Uluwatu Temple is a Balinese Hindu temple perched on top of a cliff on the Uluwatu headland, just south of Nusa Dua. You can visit the temple grounds though only Hindu worshipers are able to gain access and approach the temples and shrines. It is still very much worth visiting Uluwatu temple for the amazing views over the cliffs.
There are many monkeys found around the grounds of the Uluwatu temple. These monkeys are mostly harmless but just be careful with your cameras, sunglasses and handbags. They monkeys are quite curious and if they see something they can grab they will and run off with your things.
The best time to visit Uluwatu Temple is late afternoon, as everyday at 6pm, right next to the Uluwatu Temple they have performances of the Kecak Dance and Fire Dance (see our article about the Balinese Kecak Dance)
Tanah Lot Hindu Temple
Tanah Lot Temple is another impressive Hindu Temple build on a large rock which is surrounded by water during high tide. Tanah Lot is located on the southern coast of Bali, around 1 hours drive from Kuta Beach. The best time to visit Tanah Lot Temple as in later afternoon to watch the sunset over the ocean behind the temple. It makes for some great photos. Also at low tide so you can get up close and go inside.
Also check out the Tanah Lot website which lists some of the up coming religious festivals. The best time to visit any of the temples in Bali, is when there is a religious festival. Not only do you see all worshipers wearing their traditional Balinese clothing, there are also lots of food stalls to get some nice Balinese snacks and meals.
Pura Besakih – The Mother Temple
Pura Beaskih is known as the Mother Temple as is the most important temple to the Balinese. Balinese Hindu must visit this temple at least once every year.
The Mother Temple is build on the side of Gunung Agung (Agung Volcano) which is the largest volcano in Bali and itself a very worshiped mountain.

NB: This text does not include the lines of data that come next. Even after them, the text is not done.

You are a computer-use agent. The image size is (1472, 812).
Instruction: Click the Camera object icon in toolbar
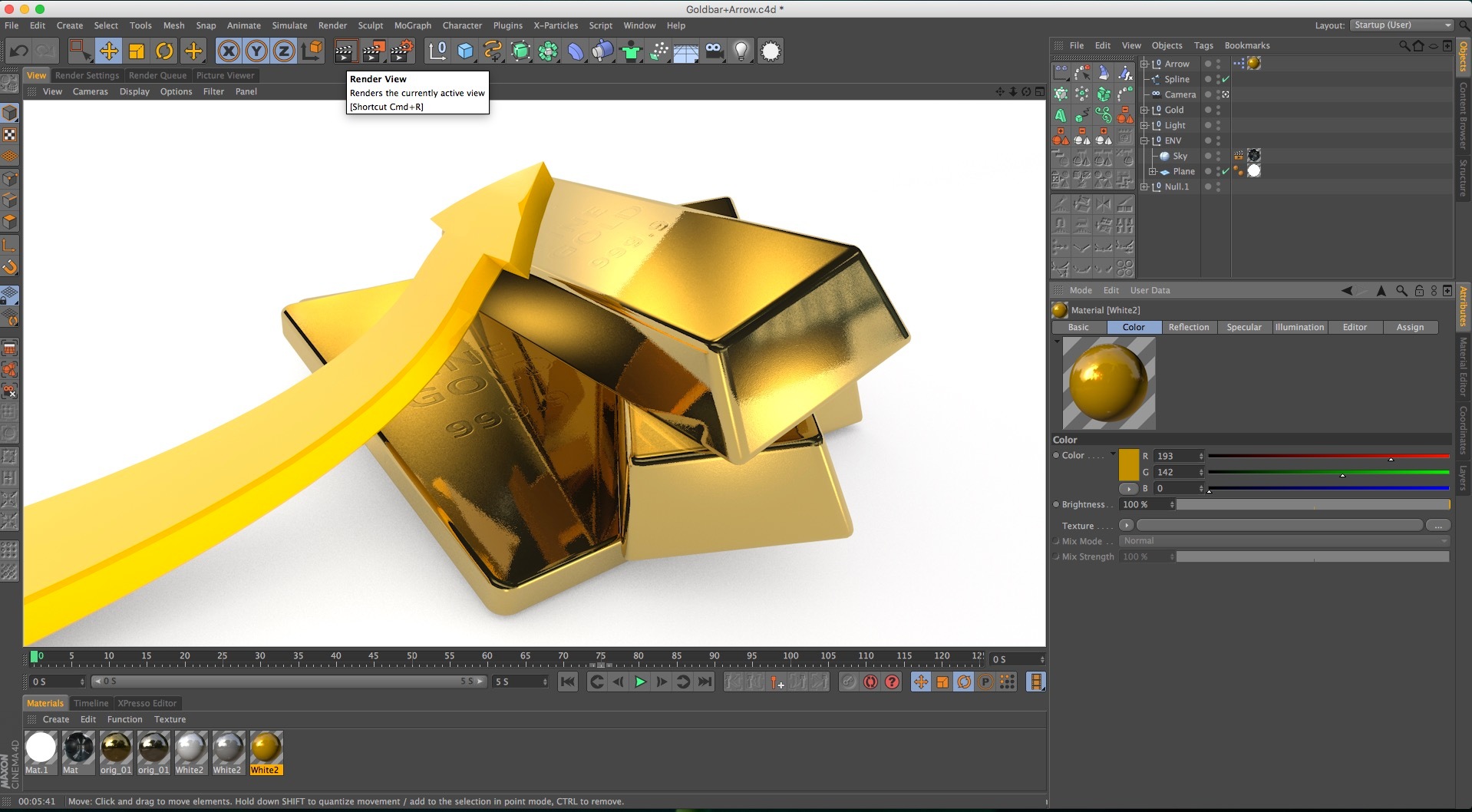(x=714, y=51)
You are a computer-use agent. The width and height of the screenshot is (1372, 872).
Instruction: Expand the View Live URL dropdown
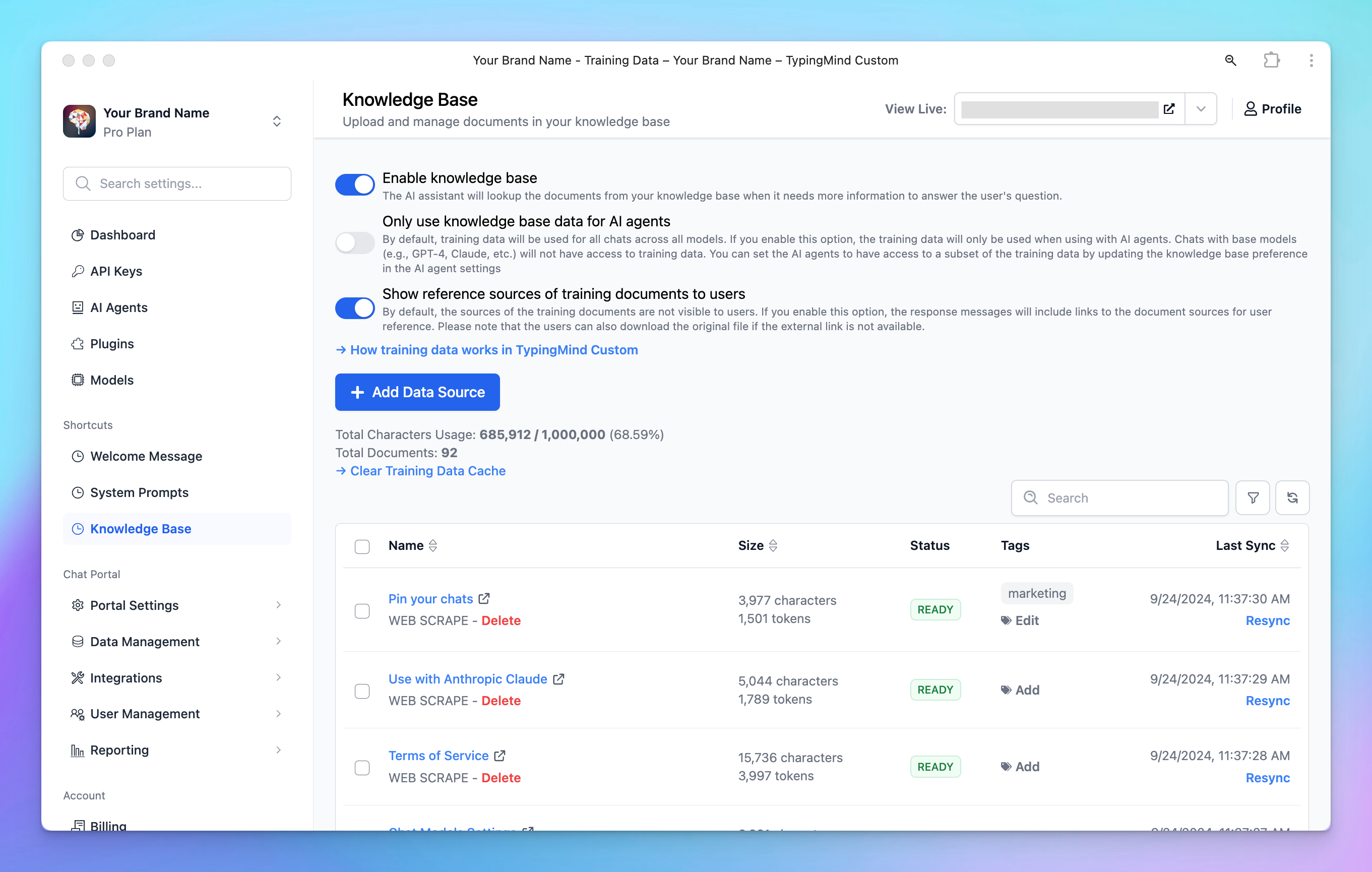[x=1201, y=108]
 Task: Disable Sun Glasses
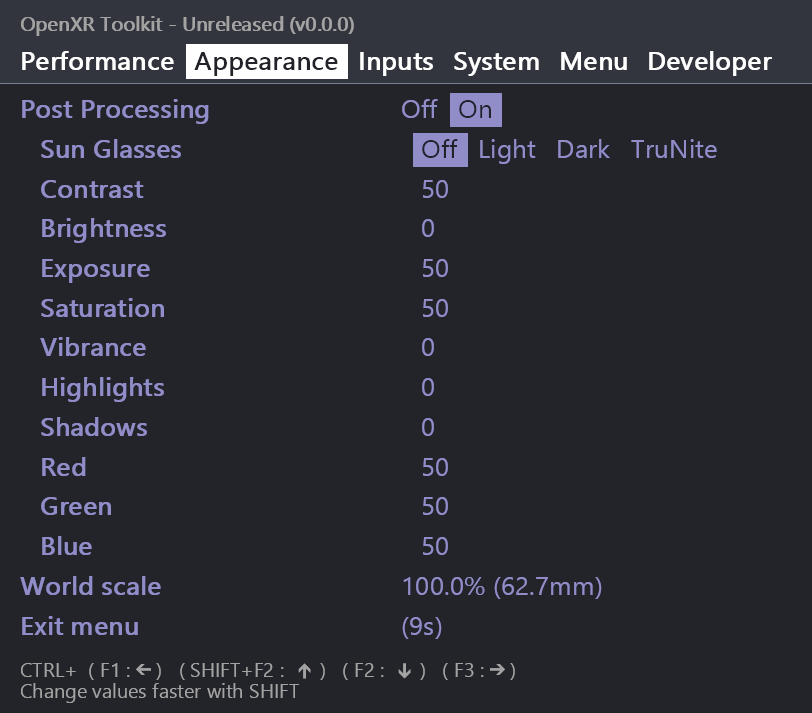[438, 149]
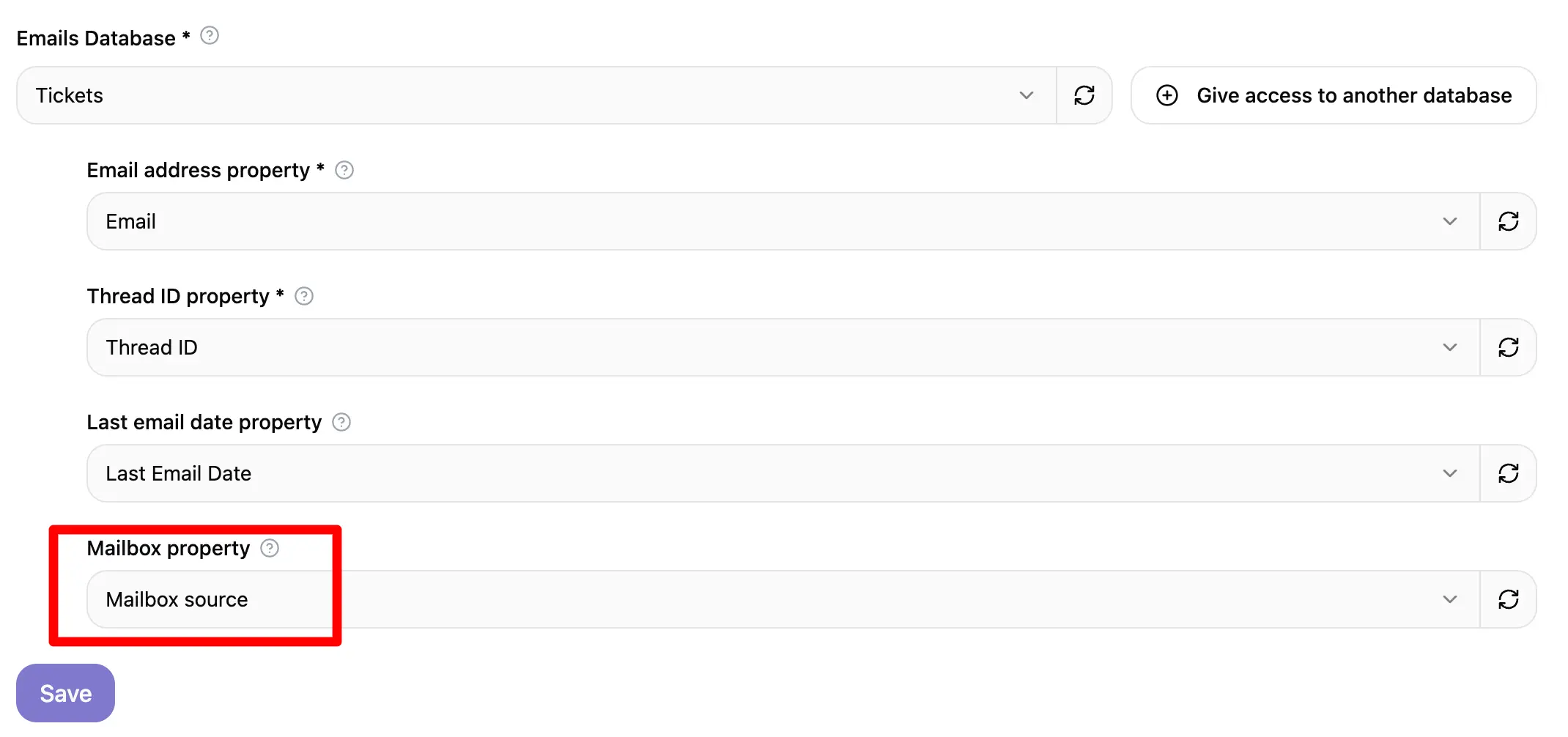
Task: Open the Thread ID property dropdown
Action: [x=1450, y=347]
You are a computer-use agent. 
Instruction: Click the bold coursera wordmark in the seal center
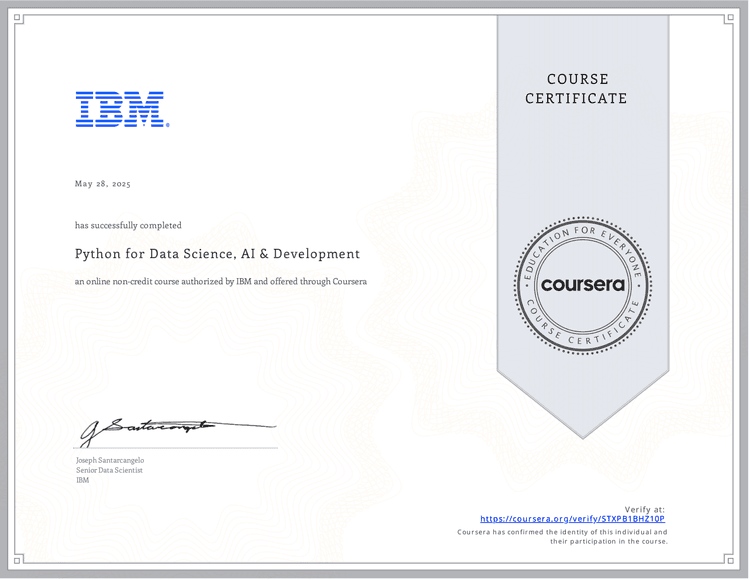tap(582, 285)
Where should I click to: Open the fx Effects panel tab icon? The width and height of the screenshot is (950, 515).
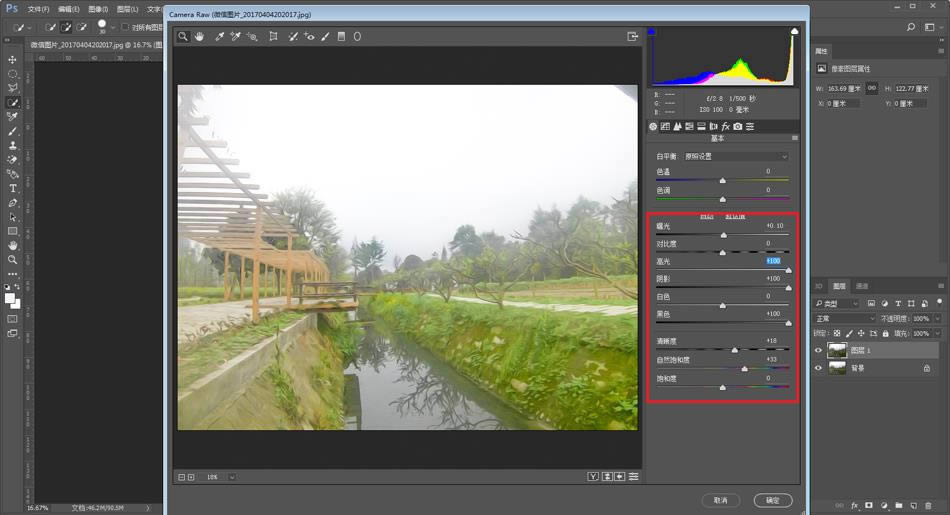coord(725,127)
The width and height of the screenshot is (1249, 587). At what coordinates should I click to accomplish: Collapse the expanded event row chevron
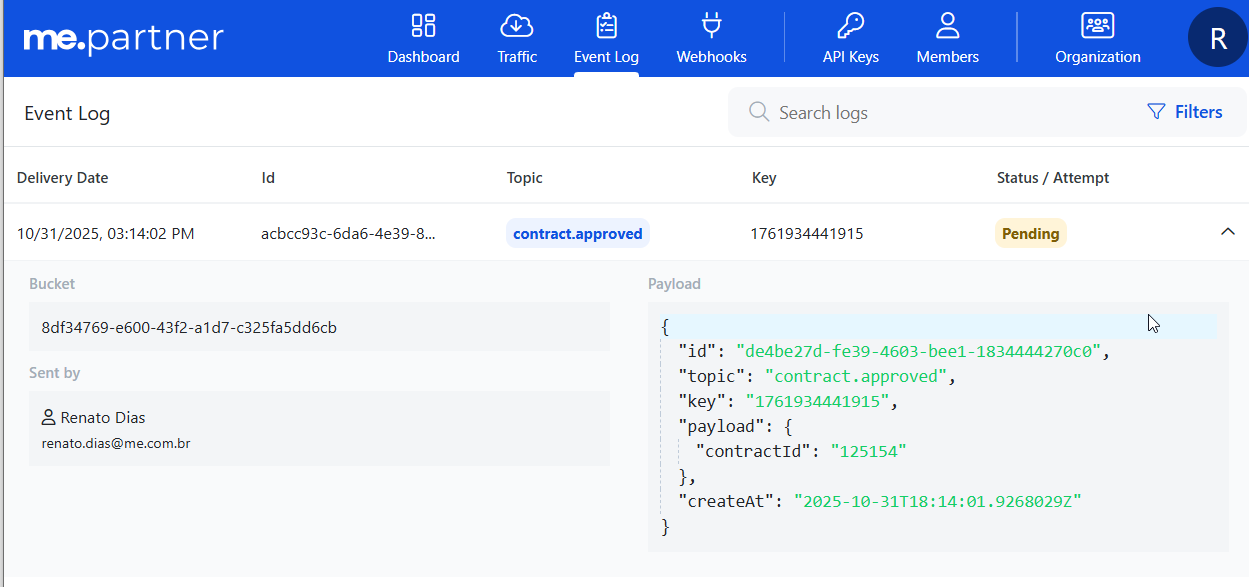[x=1228, y=232]
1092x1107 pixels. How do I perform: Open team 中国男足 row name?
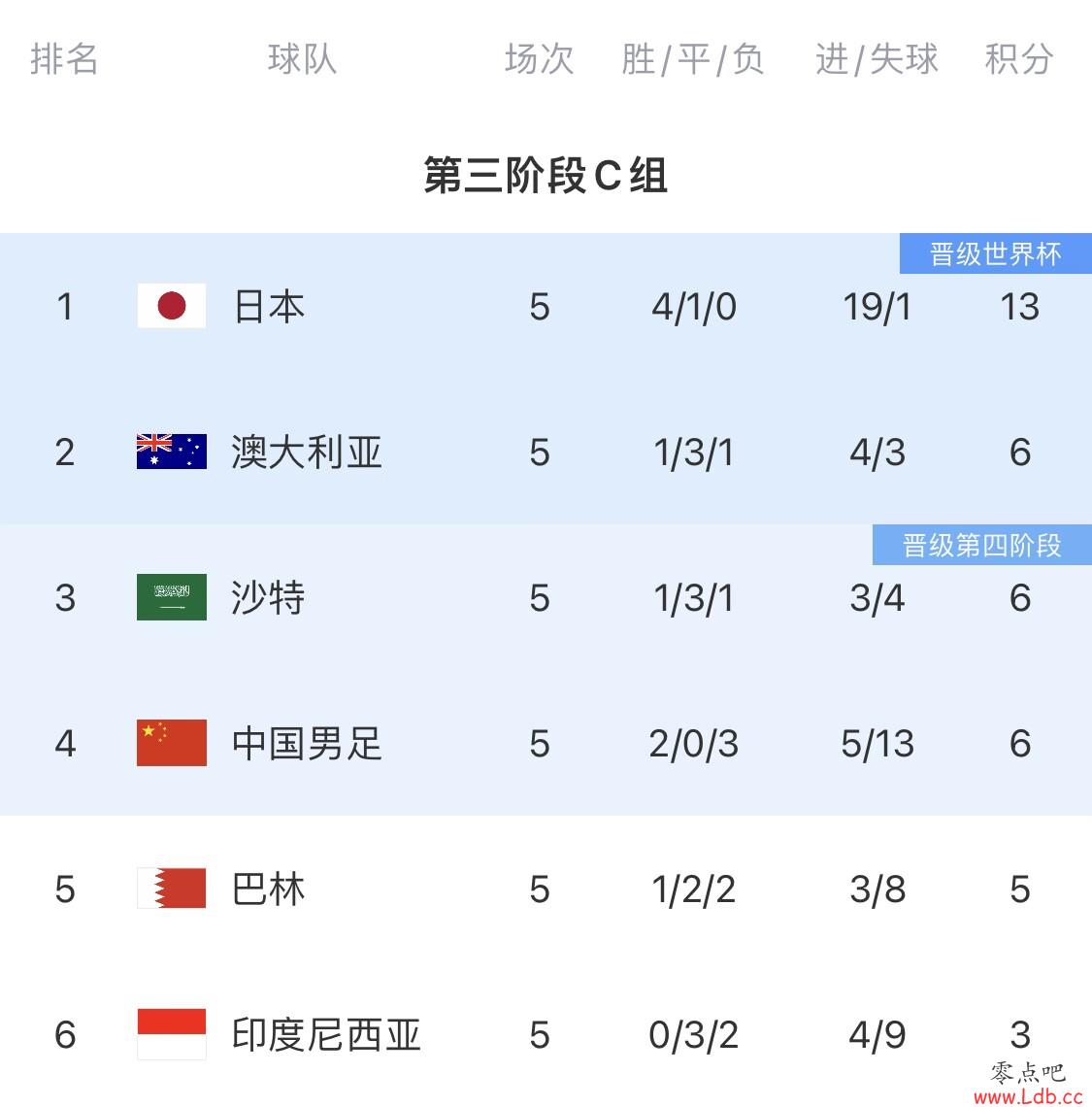307,744
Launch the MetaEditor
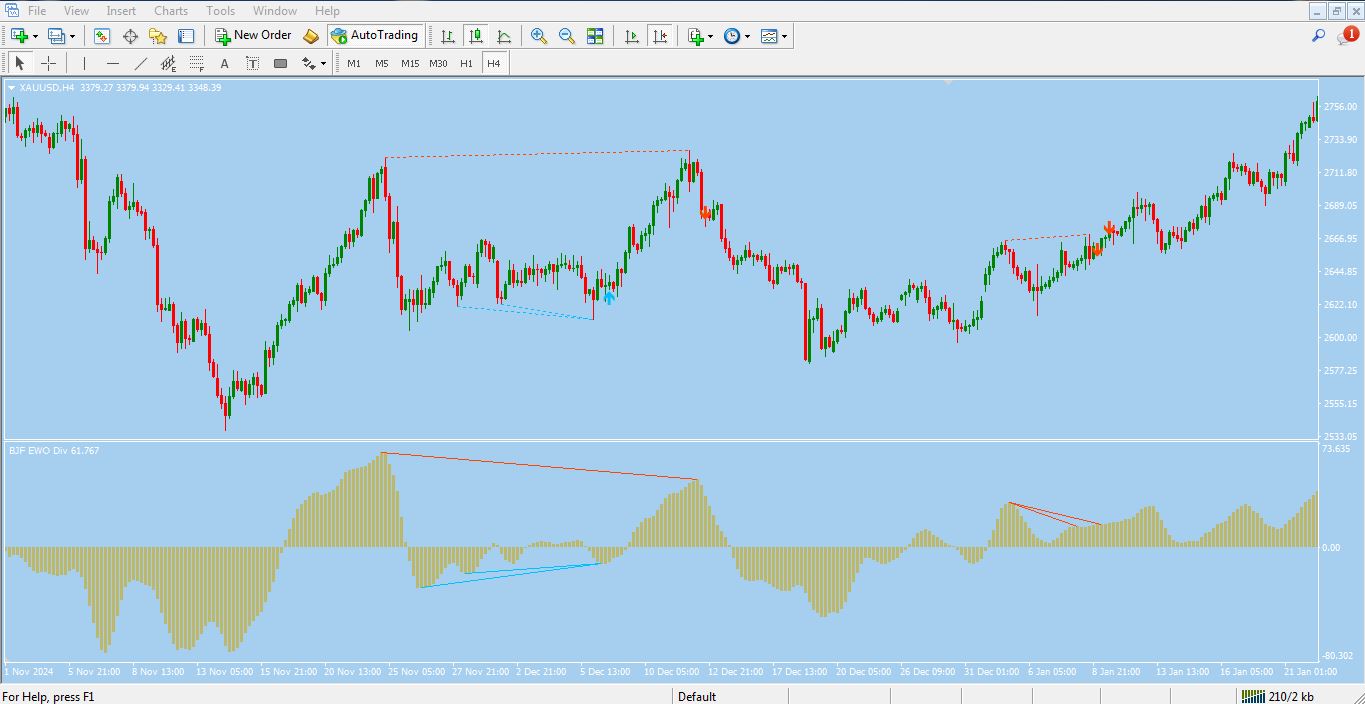The image size is (1365, 704). pos(311,36)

If you visit this temple, have a look around the grounds for a small fern like plant called a Mimosa pudica which is a plant that moves when it is touched. There are guides available at the temple who can show you around for a small donation. Ask them to find this plant for you.
The best time to visit the Mother Temple is in the mornings so you can get a good view of Mount Agung as your drive up to it. In the afternoon the mountain is often covered with cloud so you will be unable to see the top of the volcano.
Pura Ulun Danau Bratan
The Ulun Temple (Pura Ulun) was built on the shore of the Bratan Lake (Danau Bratan) close to the centre of Bali. It takes around 2 hours to drive to Pura Ulun Danau Bratan from Kuta Beach. If you are making the journey from the south coast of Bali up to Lovina Beach on the north cost of Bali, then this is a good mid way stopping point to check out the temple and have a rest from the car trip.
Buddhist temple (north Bali)
Right on the north coast of Bali, just a few kilometers away from Lovina Beach, is one of the nicest Buddhist temples I have visited. You can visit the The Brahmavihara Arama Buddhist Temple and walk around the grounds which have some beautiful gardens with many statues of the the Buddha and lovely pogadas, stuppas and gardens.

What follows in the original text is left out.